Segment Open
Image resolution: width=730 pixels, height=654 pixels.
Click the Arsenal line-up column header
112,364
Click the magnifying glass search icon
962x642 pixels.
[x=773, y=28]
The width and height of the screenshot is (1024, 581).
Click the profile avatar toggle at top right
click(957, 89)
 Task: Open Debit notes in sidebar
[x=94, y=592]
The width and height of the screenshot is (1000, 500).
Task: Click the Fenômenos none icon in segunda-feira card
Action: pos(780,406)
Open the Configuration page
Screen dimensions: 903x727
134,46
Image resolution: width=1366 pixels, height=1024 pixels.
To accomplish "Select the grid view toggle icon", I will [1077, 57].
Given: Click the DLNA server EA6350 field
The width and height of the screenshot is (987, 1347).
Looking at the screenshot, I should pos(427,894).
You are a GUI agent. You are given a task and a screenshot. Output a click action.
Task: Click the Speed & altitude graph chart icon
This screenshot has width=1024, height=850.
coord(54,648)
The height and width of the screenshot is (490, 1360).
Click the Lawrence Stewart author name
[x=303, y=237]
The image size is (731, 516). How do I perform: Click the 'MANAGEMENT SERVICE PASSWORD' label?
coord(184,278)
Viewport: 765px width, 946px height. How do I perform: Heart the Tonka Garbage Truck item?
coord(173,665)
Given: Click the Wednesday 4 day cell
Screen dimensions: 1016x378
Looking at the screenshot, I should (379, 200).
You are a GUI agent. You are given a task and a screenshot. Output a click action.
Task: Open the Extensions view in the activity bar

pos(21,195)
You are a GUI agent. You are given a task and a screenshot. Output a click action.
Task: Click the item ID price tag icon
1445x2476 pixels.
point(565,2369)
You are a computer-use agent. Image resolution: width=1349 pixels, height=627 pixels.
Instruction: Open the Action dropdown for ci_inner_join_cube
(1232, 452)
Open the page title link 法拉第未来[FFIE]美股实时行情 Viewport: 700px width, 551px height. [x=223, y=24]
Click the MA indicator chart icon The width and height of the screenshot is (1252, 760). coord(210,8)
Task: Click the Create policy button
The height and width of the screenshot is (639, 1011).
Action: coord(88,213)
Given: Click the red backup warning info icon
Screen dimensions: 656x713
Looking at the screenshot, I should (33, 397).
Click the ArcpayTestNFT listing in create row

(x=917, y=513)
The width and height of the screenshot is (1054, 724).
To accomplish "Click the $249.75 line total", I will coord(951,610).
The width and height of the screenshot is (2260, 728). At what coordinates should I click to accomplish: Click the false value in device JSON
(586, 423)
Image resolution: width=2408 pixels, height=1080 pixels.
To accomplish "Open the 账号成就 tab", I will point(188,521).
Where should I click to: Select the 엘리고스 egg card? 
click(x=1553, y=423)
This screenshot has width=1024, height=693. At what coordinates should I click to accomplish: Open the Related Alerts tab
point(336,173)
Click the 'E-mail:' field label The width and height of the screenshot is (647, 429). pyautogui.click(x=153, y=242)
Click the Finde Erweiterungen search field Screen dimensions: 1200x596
Segment Closed
ACTION ITEM: Every piece of the data is to be set down again exactly.

RESULT OF THIS TASK:
Image resolution: width=730 pixels, height=654 pixels.
Click the Arsenal line-up column header
112,364
Click the magnifying glass search icon
962x642 pixels.
[x=773, y=28]
The width and height of the screenshot is (1024, 581).
Click the profile avatar toggle at top right
click(957, 89)
 Task: Open Debit notes in sidebar
[x=94, y=592]
The width and height of the screenshot is (1000, 500).
Task: Click the Fenômenos none icon in segunda-feira card
Action: pos(780,406)
Open the Configuration page
Screen dimensions: 903x727
134,46
Image resolution: width=1366 pixels, height=1024 pixels.
To accomplish "Select the grid view toggle icon", I will [1077, 57].
Given: Click the DLNA server EA6350 field
The width and height of the screenshot is (987, 1347).
Looking at the screenshot, I should pos(427,894).
You are a GUI agent. You are given a task and a screenshot. Output a click action.
Task: Click the Speed & altitude graph chart icon
This screenshot has width=1024, height=850.
coord(54,648)
The height and width of the screenshot is (490, 1360).
Click the Lawrence Stewart author name
[x=303, y=237]
The image size is (731, 516). How do I perform: Click the 'MANAGEMENT SERVICE PASSWORD' label?
coord(184,278)
Viewport: 765px width, 946px height. How do I perform: Heart the Tonka Garbage Truck item?
coord(173,665)
Given: Click the Wednesday 4 day cell
Screen dimensions: 1016x378
Looking at the screenshot, I should (379, 200).
You are a GUI agent. You are given a task and a screenshot. Output a click action.
Task: Open the Extensions view in the activity bar

pos(21,195)
You are a GUI agent. You are given a task and a screenshot. Output a click action.
Task: Click the item ID price tag icon
1445x2476 pixels.
point(565,2369)
You are a computer-use agent. Image resolution: width=1349 pixels, height=627 pixels.
Instruction: Open the Action dropdown for ci_inner_join_cube
(1232, 452)
Open the page title link 法拉第未来[FFIE]美股实时行情 Viewport: 700px width, 551px height. [x=223, y=24]
Click the MA indicator chart icon The width and height of the screenshot is (1252, 760). coord(210,8)
Task: Click the Create policy button
The height and width of the screenshot is (639, 1011).
Action: coord(88,213)
Given: Click the red backup warning info icon
Screen dimensions: 656x713
Looking at the screenshot, I should (33, 397).
Click the ArcpayTestNFT listing in create row

(x=917, y=513)
The width and height of the screenshot is (1054, 724).
To accomplish "Click the $249.75 line total", I will coord(951,610).
The width and height of the screenshot is (2260, 728). At what coordinates should I click to accomplish: Click the false value in device JSON
(586, 423)
Image resolution: width=2408 pixels, height=1080 pixels.
To accomplish "Open the 账号成就 tab", I will point(188,521).
Where should I click to: Select the 엘리고스 egg card? 
click(x=1553, y=423)
This screenshot has width=1024, height=693. At what coordinates should I click to accomplish: Open the Related Alerts tab
point(336,173)
Click the 'E-mail:' field label The width and height of the screenshot is (647, 429). pyautogui.click(x=153, y=242)
Click the Finde Erweiterungen search field Screen dimensions: 1200x596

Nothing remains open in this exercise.